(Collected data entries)
━━━━━━

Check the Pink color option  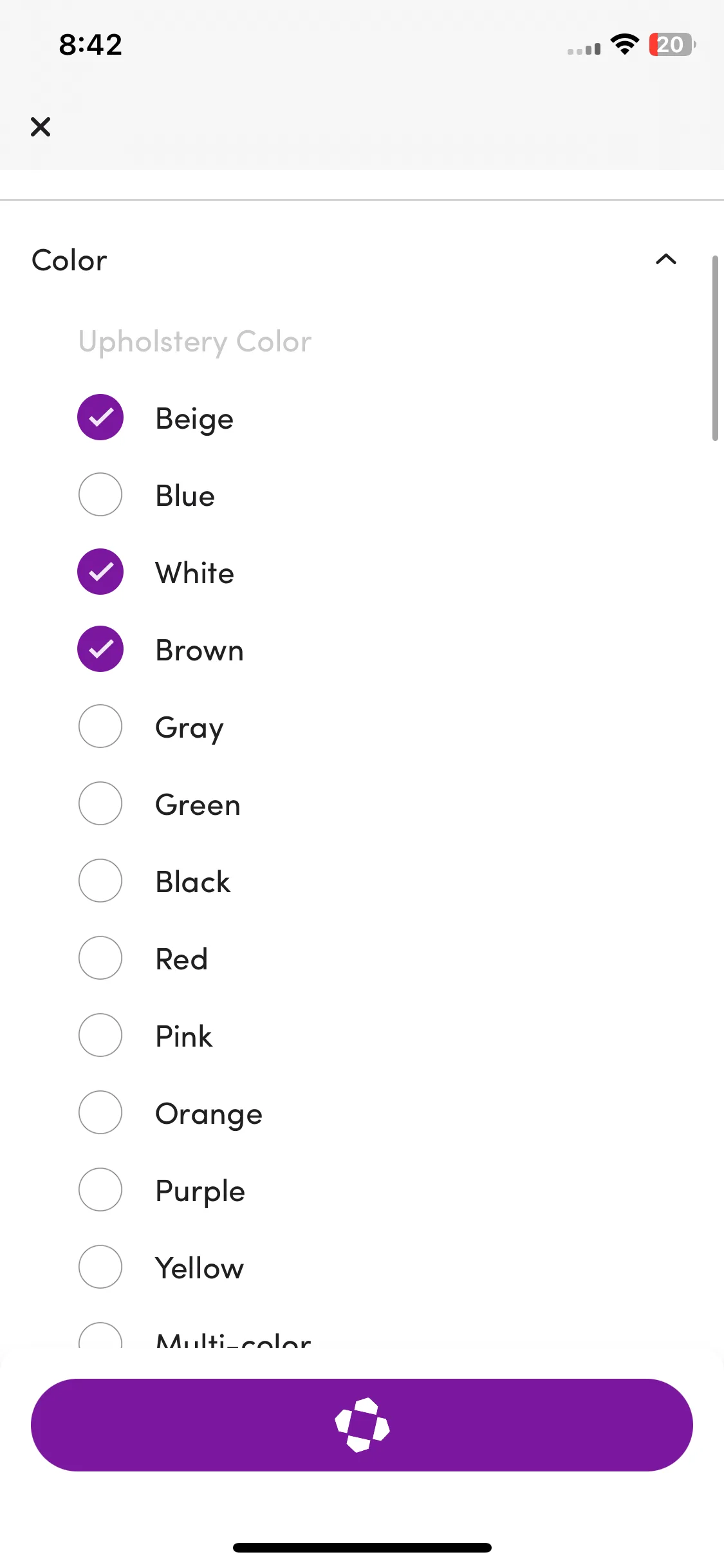pos(100,1035)
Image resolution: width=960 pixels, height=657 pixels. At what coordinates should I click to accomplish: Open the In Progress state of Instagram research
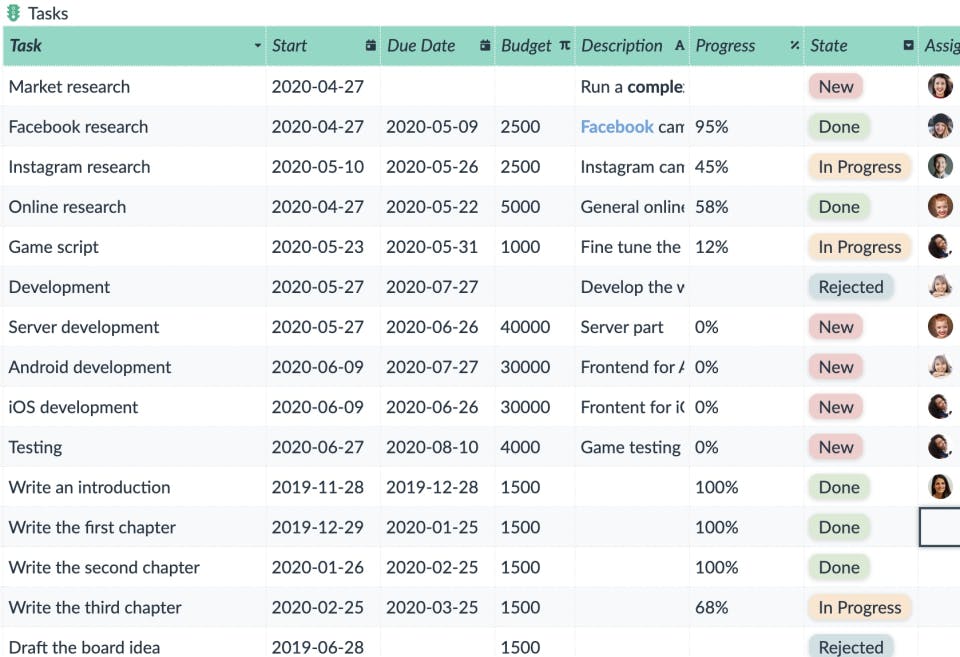[x=859, y=167]
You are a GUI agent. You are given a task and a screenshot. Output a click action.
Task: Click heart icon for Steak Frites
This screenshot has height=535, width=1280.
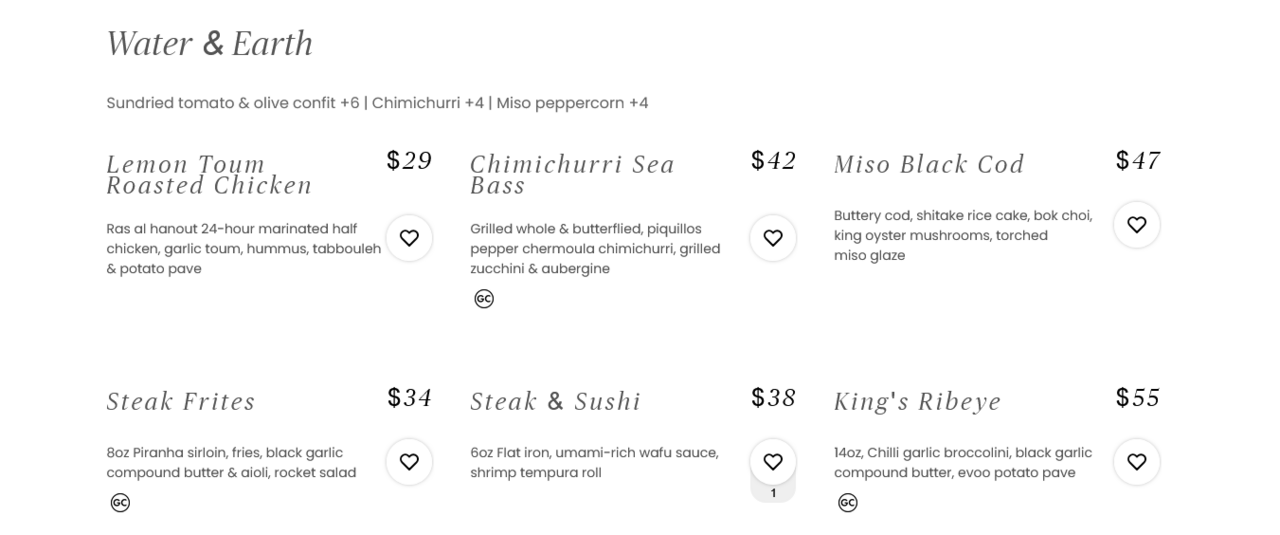[409, 462]
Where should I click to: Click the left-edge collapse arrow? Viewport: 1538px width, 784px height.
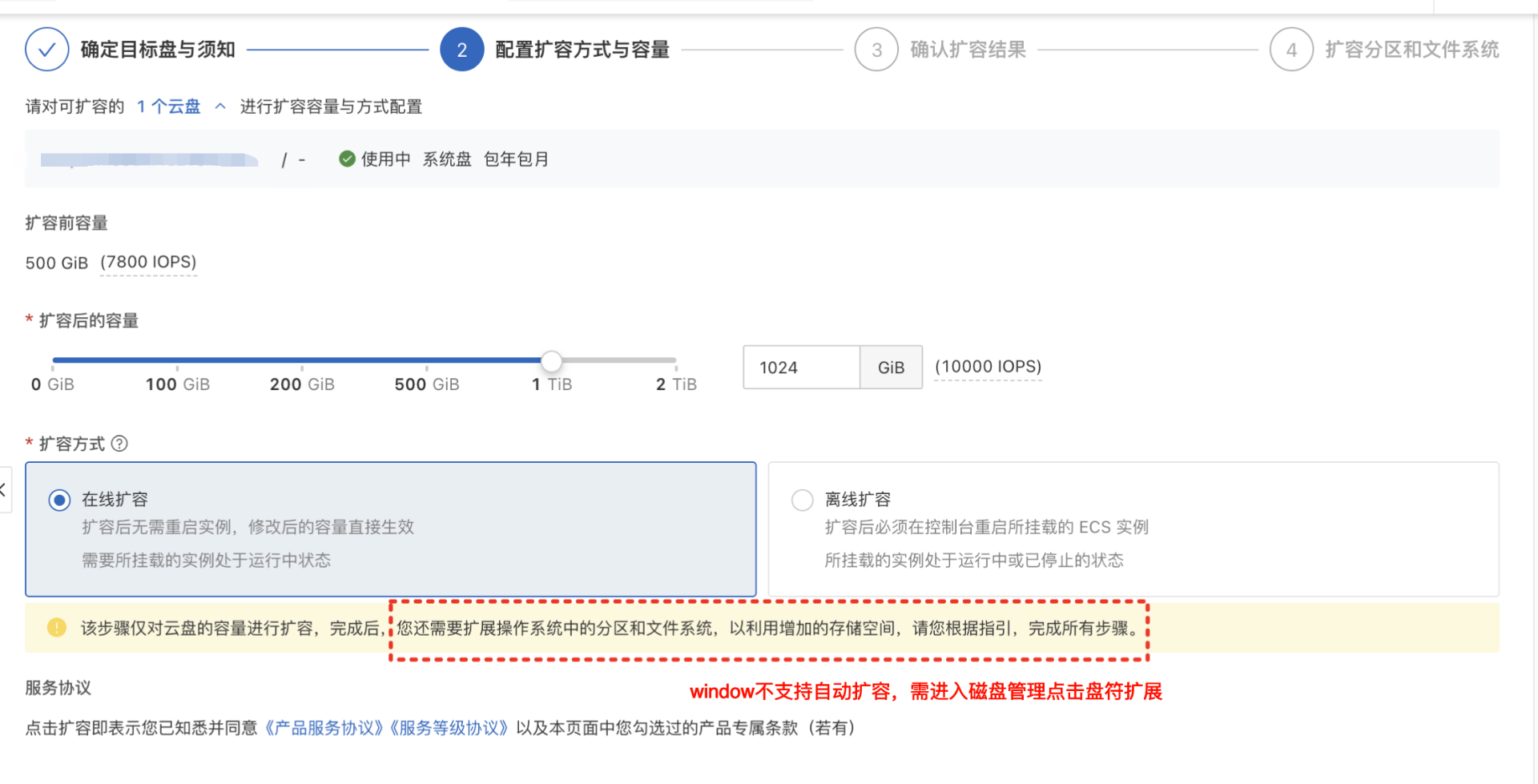coord(4,489)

━━━━━━

The problem >> Please output only the lines running from the one that holds "You are a GUI" through the last line of the entries, both ends included, without any images.

Answer >>
You are a GUI agent. You are given a task and a screenshot. Output a click action.
Task: Click heart icon for Steak Frites
This screenshot has height=535, width=1280.
[409, 462]
Where should I click to: Click the left-edge collapse arrow? Viewport: 1538px width, 784px height.
coord(4,489)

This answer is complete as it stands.